OPPORTUNITIES & LIMITS TO PERTURBING FORAGE PLANT BIOCHEMISTRY, GROWTH, & DEVELOPMENT FOR IMPROVING FORAGE NUTRITIONAL BENEFITS IN DAIRY SYS
Location: Cell Wall Biology and Utilization Research
Title: Immunogold Labelling to Localize Polyphenol Oxidase (PPO) During Wilting of Red Clover Leaf Tissue and the Effect of Removing Cellular Matrices on PPO Protection of Glycerol-Based Lipid in the Rumen
Submitted to: Journal of the Science of Food and Agriculture
Publication Type: Peer Reviewed Journal
Publication Acceptance Date: October 30, 2009
Publication Date: December 11, 2009
Citation: Lee, M.R., Tweed, J.K., Cookson, A., Sullivan, M.L. 2010. Immunogold Labelling to Localize Polyphenol Oxidase (PPO) During Wilting of Red Clover Leaf Tissue and the Effect of Removing Cellular Matrices on PPO Protection of Glycerol-Based Lipid in the Rumen. Journal of the Science of Food and Agriculture. 90(3):503-510.
Interpretive Summary: Polyphenol oxidase (PPO), an enzyme present in the tissues of many plants, carries out oxidation reactions that are often associated with browning seen in fresh produce. Leaves of red clover have particularly high levels of PPO. Previous studies have demonstrated that, in red clover, these high PPO levels have beneficial effects when the forage is used as feed for ruminant animals. First, PPO prevents protein losses during storage. Second, the protein is less degraded by rumen microorganisms and more efficiently utilized by the animal. These have positive economic (farmers can spend less on protein supplements) and environmental (more efficiently utilized protein means less nitrogen waste is released into the environment via animal waste) impacts. Finally, PPO present in red clover prevents breakdown of fatty acids during storage of the forage and by microbes in the animal’s rumen. It also prevents conversion of polyunsaturated fats to saturated fats by microbes in the animals rumen. Together, these lead to increased levels of beneficial polyunsaturated fatty acids in the resulting animal products (milk and meat), although exactly how PPO prevents fatty acid breakdown and conversion from polyunsaturated to saturated fatty acids by rumen microbes is not clear. The experiments presented here address exactly where in red clover leaf tissues the PPO enzyme is found and at what levels, and also how PPO is able to protect lipids in the rumen. PPO was present in mesophyll cells of clover leaves and increased as harvested leaves were allowed to wilt. This increase may reflect conversion of PPO from an inactive to active form. Protection of lipids in the rumen was found to require red clover protein, suggesting complexation of lipids with protein due to the presence of PPO results in the protective effect. These results provide insights into the post-harvest activation of PPO and how PPO can exert its effects in the rumen and should help develop strategies to take best advantage of this natural system of protein and lipid protection.

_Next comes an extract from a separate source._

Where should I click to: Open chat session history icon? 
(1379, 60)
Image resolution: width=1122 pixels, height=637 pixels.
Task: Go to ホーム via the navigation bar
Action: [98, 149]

The enzyme polyphenol oxidase (PPO) reduces the extent of proteolysis and lipolysis within red clover fed to ruminants. PPO catalyses the conversion of phenols to quinones which can react with nucleophilic cellular constituents (e.g. proteins), forming protein-phenol complexes that may reduce protein solubility and bioavailability to rumen microbes and deactivate plant enzymes. In this study, we localised PPO in red clover leaf tissue by immunogold labeling and investigated whether red clover lipid was protected in the absence of PPO-induced protein-phenol complexes and plant enzymes (lipases). PPO protein was detected to a greater extent (P<0.001) within the chloroplasts of mesophyll cells in stressed (cut/crushed and wilted for 1 h) than freshly cut leaves for both palisade (61.6 and 25.6 Au-label chloroplast-1, respectively) and spongy mesophyll cells (94.5 and 40.6 Au-label chloroplast-1, respectively). Hydrolysis of lipid and C18 polyunsaturated fatty acid biohydrogenation during in vitro batch culture was lower (P<0.05) for wild type red clover than for red clover with PPO expression reduced to undetectable levels, but only when cellular matrices containing protein-phenol complexes were present. Damage to the leaves resulted in over a doubling of PPO detected within mesophyll cells, potentially as a consequence of conversion of the enzyme from latent to active form. PPO’s reduction of microbial lipolysis was apparent in macerated red clover tissue, but not in the absence of the proteinaceous cellular matrix, suggesting PPO’s mechanism for reducing lipolysis may be primarily through the entrapment of lipid within protein-phenol complexes.